A year ago, we shared a telling analogy. By examining the shale experience between 2010 and 2020, we could glimpse Silicon Valley’s future. Both experienced profitless technological revolutions funded by cheap capital, and they benefited society greatly.

First, we came to believe that labor markets would remain tight despite fears of a recession.

Our bet was that Silicon Valley would experience a confined downturn, similar to the shale bust of 2015–16. Back then, over 170,000 oil and gas jobs disappeared, but if you weren’t in the industry, you could be forgiven for not noticing. The national unemployment rate continued to decline. The US economy as a whole was growing even as the shale industry was in a slump.

Thus, despite the long list of tech companies announcing layoffs, we estimated that the total number of affected workers would be insufficient to move the labor market, even within the tech industry employing more than twelve million people. Over the past eighteen months, there have been close to 250,000 tech layoffs, yet the unemployment rate remains historically low at 3.7 percent. 

Second, sequencing matters when a boom turns into a bust, so let’s pinpoint the three stages: the first focuses exclusively on growth; the second, when things go south, is marked by capital discipline; and the third is defined by the distribution of free cash flow to shareholders. 

When companies are seen to be making progress in the second stage the market rewards them with higher share prices. Many stocks can double, even if this amounts to a countertrend rally. We saw evidence of this taking form in December and argued for another tech bull run. The Nasdaq index is up 44 percent since then. 

We made a few more observations about how the boom–bust cycle unfolds:

EOG Resources, one of the great success stories of the shale boom and dubbed “the Apple of oil,” fell 52 percent from mid-2014 to early-2016. Then it rose to a record high in October 2018, rising 12 percent above the previous peak before another major leg down. This allowed us to imagine technology stalwarts Apple and Microsoft making new highs in the upcoming bull phase. Apple rose 6 percent above the November 2021 high, while Microsoft is on the verge of breaking out. 

The S&P 500 Energy Sector ETF (XLE) peaked in June 2014 and had fallen 51 percent by January 2016; it then rallied 60 percent by October 2018 with a lot of dispersion (Exxon lagged while Chevron nearly managed to reclaim its prior high) before dropping another 71 percent through March 2020. 

We took this to mean the FANG stocks—Facebook (Meta), Amazon, Netflix, and Google—which fell 54 percent from the peak, on average, would rally with the market, but we wouldn’t see them surpassing their recent highs. This is true for now. Meta’s stock has more than tripled since bottoming out in October and yet remains 20 percent below the 2021 high. 

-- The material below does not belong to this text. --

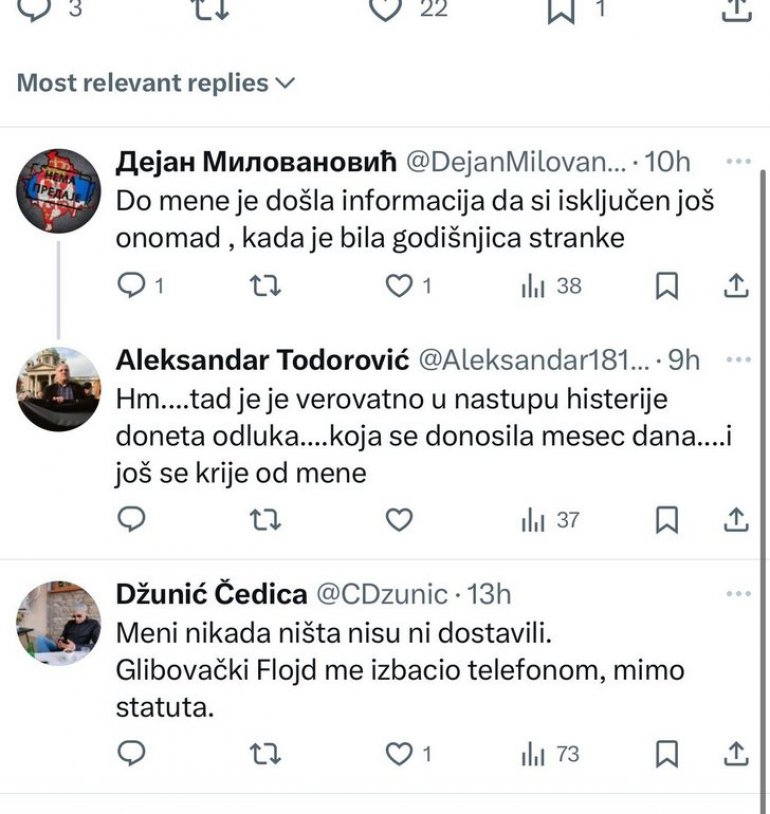
Task: Open more options on Aleksandar Todorović's reply
Action: click(738, 360)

That the total return for the large-cap energy stocks from 2010 to 2020 was effectively zero made us wonder: What if that is the case for FANG stocks between 2018 and 2028? That would shock everyone! Given the end of the software zeitgeist, however, such a thing is not improbable.

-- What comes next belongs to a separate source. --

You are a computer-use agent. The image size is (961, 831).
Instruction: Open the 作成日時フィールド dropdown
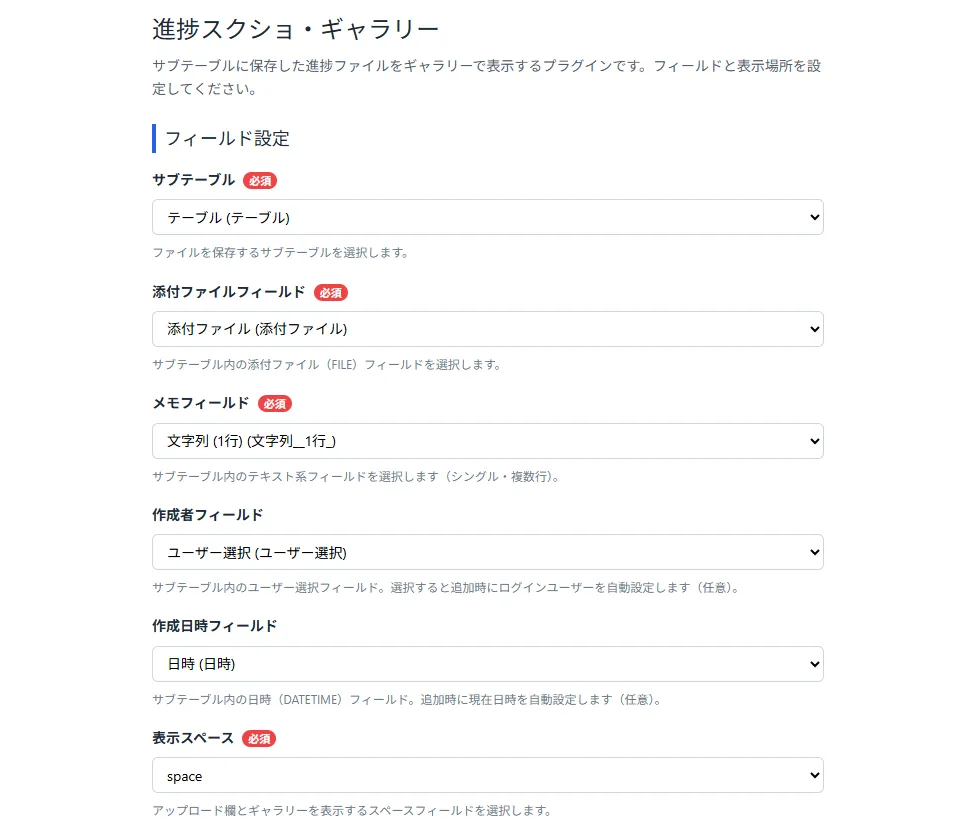487,663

The more speculative energy stocks grouped into the S&P 500 Oil & Gas Exploration and Production ETF (XOP) plunged 73 percent from mid-2014 to early-2016 when oil prices crashed, only to be followed by a 100 percent gain in twelve months as shale companies laid off workers and cut spending. Then, however, it dropped another 83 percent to the March 2020 low. The road to generating meaningful free cash flow is difficult and protracted.

The analogy we drew was with Cathie Wood’s Ark Innovation Fund (ARKK), which fell 81 percent from its February 2021 peak. In this second stage, we anticipated ARKK would double in value to around $60 a share before declining 75 percent to its final low later in the decade. For now, the rally is incomplete. ARKK is 30 percent away from our target level, which would certainly push the S&P 500 to a new all-time high above 5,000. 

Hold off your bearish bets till everything comes together. There’s still time.